(Stored dataset items)
__________________________________________________

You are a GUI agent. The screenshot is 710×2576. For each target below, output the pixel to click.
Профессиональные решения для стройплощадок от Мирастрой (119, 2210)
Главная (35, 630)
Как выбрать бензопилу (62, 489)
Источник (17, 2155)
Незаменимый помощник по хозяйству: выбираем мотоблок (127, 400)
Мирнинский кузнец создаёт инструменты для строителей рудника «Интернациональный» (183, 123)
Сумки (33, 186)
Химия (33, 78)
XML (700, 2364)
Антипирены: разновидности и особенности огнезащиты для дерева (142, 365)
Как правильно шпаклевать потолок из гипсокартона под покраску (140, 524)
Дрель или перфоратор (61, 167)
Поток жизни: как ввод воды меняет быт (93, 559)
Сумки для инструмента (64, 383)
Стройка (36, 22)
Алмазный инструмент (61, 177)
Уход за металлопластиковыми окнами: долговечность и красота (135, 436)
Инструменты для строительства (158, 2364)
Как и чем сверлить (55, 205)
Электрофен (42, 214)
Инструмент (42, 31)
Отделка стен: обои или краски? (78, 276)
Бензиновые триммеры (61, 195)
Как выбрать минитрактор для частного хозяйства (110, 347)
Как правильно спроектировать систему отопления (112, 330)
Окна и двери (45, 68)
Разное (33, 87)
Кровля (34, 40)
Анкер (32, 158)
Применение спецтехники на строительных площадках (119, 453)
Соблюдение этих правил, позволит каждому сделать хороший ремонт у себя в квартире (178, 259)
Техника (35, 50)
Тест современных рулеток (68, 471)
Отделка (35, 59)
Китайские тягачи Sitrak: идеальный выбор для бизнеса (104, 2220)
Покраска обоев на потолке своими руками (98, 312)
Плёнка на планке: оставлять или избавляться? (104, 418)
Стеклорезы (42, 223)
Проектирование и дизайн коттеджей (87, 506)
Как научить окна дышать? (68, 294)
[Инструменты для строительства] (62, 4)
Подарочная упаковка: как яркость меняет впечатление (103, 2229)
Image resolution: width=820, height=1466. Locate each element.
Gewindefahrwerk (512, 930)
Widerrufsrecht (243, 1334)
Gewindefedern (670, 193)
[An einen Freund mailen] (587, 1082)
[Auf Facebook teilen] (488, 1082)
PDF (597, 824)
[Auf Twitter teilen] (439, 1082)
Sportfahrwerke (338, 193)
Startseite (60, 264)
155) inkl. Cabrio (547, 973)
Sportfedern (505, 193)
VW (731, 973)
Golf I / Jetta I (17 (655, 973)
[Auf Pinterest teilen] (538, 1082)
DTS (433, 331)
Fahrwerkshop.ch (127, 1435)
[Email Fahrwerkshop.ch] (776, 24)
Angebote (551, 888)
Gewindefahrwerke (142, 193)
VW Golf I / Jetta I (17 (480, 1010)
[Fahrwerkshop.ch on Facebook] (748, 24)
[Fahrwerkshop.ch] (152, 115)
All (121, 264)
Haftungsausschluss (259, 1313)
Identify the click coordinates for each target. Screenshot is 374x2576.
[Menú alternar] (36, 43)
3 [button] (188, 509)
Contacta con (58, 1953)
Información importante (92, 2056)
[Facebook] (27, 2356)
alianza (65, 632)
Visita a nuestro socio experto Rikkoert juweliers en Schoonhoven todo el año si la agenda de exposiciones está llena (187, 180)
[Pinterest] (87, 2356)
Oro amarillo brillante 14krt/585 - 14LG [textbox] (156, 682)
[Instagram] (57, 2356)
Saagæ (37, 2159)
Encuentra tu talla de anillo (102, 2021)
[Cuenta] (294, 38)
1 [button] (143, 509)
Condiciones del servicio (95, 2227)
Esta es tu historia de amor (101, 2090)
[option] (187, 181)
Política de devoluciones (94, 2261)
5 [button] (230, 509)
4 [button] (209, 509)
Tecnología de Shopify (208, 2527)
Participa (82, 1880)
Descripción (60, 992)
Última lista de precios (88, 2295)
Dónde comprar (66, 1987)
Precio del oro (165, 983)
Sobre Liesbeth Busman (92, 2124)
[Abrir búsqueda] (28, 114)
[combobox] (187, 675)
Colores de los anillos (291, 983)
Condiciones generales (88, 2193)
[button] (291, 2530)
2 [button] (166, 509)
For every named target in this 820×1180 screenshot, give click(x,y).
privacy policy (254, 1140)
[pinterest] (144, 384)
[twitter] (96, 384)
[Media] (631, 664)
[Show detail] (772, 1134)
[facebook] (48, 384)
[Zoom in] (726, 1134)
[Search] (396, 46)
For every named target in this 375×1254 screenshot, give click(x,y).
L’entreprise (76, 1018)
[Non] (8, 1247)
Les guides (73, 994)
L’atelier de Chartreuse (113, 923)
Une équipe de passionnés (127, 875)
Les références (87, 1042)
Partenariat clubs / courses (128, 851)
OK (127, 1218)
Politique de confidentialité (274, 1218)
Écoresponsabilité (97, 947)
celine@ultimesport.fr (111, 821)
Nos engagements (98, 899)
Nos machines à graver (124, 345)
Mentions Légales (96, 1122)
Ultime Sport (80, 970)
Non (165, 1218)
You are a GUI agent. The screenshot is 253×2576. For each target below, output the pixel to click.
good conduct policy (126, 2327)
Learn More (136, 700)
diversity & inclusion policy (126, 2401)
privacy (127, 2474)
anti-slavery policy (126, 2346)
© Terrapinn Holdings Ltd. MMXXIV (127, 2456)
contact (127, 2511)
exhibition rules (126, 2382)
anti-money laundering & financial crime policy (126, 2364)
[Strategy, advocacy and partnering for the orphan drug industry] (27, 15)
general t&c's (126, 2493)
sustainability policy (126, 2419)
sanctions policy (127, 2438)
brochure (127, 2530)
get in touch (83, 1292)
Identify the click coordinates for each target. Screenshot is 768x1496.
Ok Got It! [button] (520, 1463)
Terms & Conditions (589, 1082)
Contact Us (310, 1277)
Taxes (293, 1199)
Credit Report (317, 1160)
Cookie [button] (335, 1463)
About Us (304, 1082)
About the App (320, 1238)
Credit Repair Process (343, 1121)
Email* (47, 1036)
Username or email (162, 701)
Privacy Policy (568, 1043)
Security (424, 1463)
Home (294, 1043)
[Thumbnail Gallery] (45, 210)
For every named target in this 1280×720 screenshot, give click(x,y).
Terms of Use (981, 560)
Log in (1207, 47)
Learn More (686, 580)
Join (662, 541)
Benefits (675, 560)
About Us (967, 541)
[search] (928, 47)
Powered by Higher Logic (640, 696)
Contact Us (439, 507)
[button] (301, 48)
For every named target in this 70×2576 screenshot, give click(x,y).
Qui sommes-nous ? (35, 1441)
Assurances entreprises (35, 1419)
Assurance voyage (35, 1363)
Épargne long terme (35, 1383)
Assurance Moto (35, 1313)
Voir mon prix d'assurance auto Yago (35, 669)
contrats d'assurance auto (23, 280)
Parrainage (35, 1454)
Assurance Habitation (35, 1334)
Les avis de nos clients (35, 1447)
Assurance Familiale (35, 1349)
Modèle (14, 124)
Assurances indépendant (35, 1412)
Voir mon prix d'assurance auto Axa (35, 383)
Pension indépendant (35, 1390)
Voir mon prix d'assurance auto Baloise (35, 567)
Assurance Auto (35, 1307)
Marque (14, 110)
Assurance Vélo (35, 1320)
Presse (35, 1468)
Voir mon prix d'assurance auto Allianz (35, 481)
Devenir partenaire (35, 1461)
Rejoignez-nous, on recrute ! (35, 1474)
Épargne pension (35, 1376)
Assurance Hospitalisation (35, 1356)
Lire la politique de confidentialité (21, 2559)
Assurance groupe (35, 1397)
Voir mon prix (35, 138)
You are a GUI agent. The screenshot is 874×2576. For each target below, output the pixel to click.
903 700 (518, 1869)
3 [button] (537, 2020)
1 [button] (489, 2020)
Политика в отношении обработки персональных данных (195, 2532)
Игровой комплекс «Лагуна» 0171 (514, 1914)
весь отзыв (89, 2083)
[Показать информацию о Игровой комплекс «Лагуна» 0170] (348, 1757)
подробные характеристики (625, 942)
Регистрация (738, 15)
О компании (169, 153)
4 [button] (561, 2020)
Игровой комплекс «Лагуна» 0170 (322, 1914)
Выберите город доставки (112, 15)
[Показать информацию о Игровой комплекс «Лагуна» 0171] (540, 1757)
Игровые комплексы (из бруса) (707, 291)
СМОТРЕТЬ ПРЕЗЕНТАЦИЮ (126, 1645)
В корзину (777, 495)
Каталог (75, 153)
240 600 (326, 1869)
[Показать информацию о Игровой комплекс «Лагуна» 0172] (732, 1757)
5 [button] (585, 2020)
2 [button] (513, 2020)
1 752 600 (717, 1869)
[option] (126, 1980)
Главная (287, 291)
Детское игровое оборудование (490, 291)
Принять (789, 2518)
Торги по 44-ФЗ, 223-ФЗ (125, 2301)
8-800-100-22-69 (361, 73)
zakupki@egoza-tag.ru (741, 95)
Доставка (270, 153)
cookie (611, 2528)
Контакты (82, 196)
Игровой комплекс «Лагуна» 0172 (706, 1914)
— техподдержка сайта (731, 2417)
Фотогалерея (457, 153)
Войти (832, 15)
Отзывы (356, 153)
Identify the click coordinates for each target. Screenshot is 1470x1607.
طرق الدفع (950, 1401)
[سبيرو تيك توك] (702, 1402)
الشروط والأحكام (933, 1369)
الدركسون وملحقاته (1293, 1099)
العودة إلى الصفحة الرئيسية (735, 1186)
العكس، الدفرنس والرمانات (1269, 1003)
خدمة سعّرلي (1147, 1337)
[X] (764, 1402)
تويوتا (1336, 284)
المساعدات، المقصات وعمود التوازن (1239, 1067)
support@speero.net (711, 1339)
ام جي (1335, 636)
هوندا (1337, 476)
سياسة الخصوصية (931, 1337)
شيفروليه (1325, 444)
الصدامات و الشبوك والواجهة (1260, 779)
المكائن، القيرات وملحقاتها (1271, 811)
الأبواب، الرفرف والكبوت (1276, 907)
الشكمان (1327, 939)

__________________________________________________

Task item: Report each line in the entries where the string "coordinates" occurs.

Solution to this exercise:
Identify the click coordinates for each target. Screenshot is 374x2576.
Identify the click coordinates for each target. Screenshot is 768x1496.
Identify the click coordinates for each target. Screenshot is 1470x1607.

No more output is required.